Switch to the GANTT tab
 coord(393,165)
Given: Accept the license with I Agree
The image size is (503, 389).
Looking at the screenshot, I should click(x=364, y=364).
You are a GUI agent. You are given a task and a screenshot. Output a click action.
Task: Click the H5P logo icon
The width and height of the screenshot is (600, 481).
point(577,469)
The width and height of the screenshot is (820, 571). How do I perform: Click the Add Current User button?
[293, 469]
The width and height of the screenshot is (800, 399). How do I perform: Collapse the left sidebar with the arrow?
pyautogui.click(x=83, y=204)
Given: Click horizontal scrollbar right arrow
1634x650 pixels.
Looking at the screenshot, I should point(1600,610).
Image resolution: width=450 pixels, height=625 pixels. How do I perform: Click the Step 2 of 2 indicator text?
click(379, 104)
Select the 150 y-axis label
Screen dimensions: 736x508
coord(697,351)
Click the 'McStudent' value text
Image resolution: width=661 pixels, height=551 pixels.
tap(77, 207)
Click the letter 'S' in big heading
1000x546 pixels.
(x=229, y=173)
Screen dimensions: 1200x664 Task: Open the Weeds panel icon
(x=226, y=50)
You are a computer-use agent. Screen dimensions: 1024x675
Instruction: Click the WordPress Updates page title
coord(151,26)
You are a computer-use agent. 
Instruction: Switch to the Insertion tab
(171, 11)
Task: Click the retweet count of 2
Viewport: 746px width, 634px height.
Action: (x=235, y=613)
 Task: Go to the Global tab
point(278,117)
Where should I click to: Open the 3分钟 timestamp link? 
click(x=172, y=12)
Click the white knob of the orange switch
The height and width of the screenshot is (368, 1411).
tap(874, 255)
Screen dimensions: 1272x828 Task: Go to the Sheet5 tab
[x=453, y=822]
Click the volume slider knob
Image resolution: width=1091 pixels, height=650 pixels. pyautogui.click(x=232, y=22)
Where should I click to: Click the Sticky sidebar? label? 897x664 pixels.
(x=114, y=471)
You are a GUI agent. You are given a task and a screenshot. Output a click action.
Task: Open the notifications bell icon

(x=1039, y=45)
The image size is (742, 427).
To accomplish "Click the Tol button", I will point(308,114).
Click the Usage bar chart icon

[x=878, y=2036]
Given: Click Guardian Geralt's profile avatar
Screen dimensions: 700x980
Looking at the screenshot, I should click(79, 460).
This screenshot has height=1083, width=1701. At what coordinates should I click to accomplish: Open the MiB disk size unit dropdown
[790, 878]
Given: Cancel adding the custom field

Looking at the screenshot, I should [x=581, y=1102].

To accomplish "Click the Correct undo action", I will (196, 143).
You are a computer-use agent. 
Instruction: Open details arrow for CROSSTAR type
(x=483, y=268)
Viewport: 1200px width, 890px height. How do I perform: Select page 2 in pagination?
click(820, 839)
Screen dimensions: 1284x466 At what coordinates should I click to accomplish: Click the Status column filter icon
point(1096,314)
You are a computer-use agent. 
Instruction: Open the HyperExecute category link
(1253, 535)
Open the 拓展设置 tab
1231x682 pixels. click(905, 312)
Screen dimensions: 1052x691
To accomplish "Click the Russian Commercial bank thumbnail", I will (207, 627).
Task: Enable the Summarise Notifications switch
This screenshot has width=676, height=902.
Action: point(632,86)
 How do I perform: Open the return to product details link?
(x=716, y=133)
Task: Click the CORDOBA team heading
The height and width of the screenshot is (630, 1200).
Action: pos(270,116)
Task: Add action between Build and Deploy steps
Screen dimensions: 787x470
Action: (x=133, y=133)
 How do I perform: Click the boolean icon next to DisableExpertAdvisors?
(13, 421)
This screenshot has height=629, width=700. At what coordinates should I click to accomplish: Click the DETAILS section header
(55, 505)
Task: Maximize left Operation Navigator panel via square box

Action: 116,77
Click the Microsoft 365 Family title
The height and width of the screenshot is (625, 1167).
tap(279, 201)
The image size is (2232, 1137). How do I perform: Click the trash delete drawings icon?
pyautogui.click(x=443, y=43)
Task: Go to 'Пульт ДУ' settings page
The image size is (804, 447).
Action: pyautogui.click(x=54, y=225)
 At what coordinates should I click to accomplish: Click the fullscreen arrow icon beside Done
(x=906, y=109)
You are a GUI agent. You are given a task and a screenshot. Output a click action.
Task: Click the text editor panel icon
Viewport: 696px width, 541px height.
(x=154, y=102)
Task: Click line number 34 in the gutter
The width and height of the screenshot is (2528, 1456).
◇ ◇ ◇ ◇
Reproduce each of the entries above verbatim, keeping their original order and leaving every line unaltered.

Switch to the GANTT tab
 coord(393,165)
Given: Accept the license with I Agree
The image size is (503, 389).
Looking at the screenshot, I should click(x=364, y=364).
You are a GUI agent. You are given a task and a screenshot. Output a click action.
Task: Click the H5P logo icon
The width and height of the screenshot is (600, 481).
point(577,469)
The width and height of the screenshot is (820, 571). How do I perform: Click the Add Current User button?
[293, 469]
The width and height of the screenshot is (800, 399). How do I perform: Collapse the left sidebar with the arrow?
pyautogui.click(x=83, y=204)
Given: Click horizontal scrollbar right arrow
1634x650 pixels.
Looking at the screenshot, I should point(1600,610).
Image resolution: width=450 pixels, height=625 pixels. How do I perform: Click the Step 2 of 2 indicator text?
click(379, 104)
Select the 150 y-axis label
Screen dimensions: 736x508
coord(697,351)
Click the 'McStudent' value text
Image resolution: width=661 pixels, height=551 pixels.
tap(77, 207)
Click the letter 'S' in big heading
1000x546 pixels.
(x=229, y=173)
Screen dimensions: 1200x664 Task: Open the Weeds panel icon
(x=226, y=50)
You are a computer-use agent. Screen dimensions: 1024x675
Instruction: Click the WordPress Updates page title
coord(151,26)
You are a computer-use agent. 
Instruction: Switch to the Insertion tab
(171, 11)
Task: Click the retweet count of 2
Viewport: 746px width, 634px height.
Action: (x=235, y=613)
 Task: Go to the Global tab
point(278,117)
Where should I click to: Open the 3分钟 timestamp link? 
click(x=172, y=12)
Click the white knob of the orange switch
The height and width of the screenshot is (368, 1411).
tap(874, 255)
Screen dimensions: 1272x828 Task: Go to the Sheet5 tab
[x=453, y=822]
Click the volume slider knob
Image resolution: width=1091 pixels, height=650 pixels. pyautogui.click(x=232, y=22)
Where should I click to: Click the Sticky sidebar? label? 897x664 pixels.
(x=114, y=471)
You are a GUI agent. You are given a task and a screenshot. Output a click action.
Task: Open the notifications bell icon

(x=1039, y=45)
The image size is (742, 427).
To accomplish "Click the Tol button", I will point(308,114).
Click the Usage bar chart icon

[x=878, y=2036]
Given: Click Guardian Geralt's profile avatar
Screen dimensions: 700x980
Looking at the screenshot, I should click(79, 460).
This screenshot has height=1083, width=1701. At what coordinates should I click to accomplish: Open the MiB disk size unit dropdown
[790, 878]
Given: Cancel adding the custom field

Looking at the screenshot, I should [x=581, y=1102].

To accomplish "Click the Correct undo action", I will (196, 143).
You are a computer-use agent. 
Instruction: Open details arrow for CROSSTAR type
(x=483, y=268)
Viewport: 1200px width, 890px height. How do I perform: Select page 2 in pagination?
click(820, 839)
Screen dimensions: 1284x466 At what coordinates should I click to accomplish: Click the Status column filter icon
point(1096,314)
You are a computer-use agent. 
Instruction: Open the HyperExecute category link
(1253, 535)
Open the 拓展设置 tab
1231x682 pixels. click(905, 312)
Screen dimensions: 1052x691
To accomplish "Click the Russian Commercial bank thumbnail", I will (207, 627).
Task: Enable the Summarise Notifications switch
This screenshot has width=676, height=902.
Action: point(632,86)
 How do I perform: Open the return to product details link?
(x=716, y=133)
Task: Click the CORDOBA team heading
The height and width of the screenshot is (630, 1200).
Action: pos(270,116)
Task: Add action between Build and Deploy steps
Screen dimensions: 787x470
Action: (x=133, y=133)
 How do I perform: Click the boolean icon next to DisableExpertAdvisors?
(13, 421)
This screenshot has height=629, width=700. At what coordinates should I click to accomplish: Click the DETAILS section header
(55, 505)
Task: Maximize left Operation Navigator panel via square box

Action: 116,77
Click the Microsoft 365 Family title
The height and width of the screenshot is (625, 1167).
tap(279, 201)
The image size is (2232, 1137). How do I perform: Click the trash delete drawings icon?
pyautogui.click(x=443, y=43)
Task: Go to 'Пульт ДУ' settings page
The image size is (804, 447).
Action: pyautogui.click(x=54, y=225)
 At what coordinates should I click to accomplish: Click the fullscreen arrow icon beside Done
(x=906, y=109)
You are a GUI agent. You are given a task and a screenshot. Output a click action.
Task: Click the text editor panel icon
Viewport: 696px width, 541px height.
(x=154, y=102)
Task: Click line number 34 in the gutter
The width and height of the screenshot is (2528, 1456).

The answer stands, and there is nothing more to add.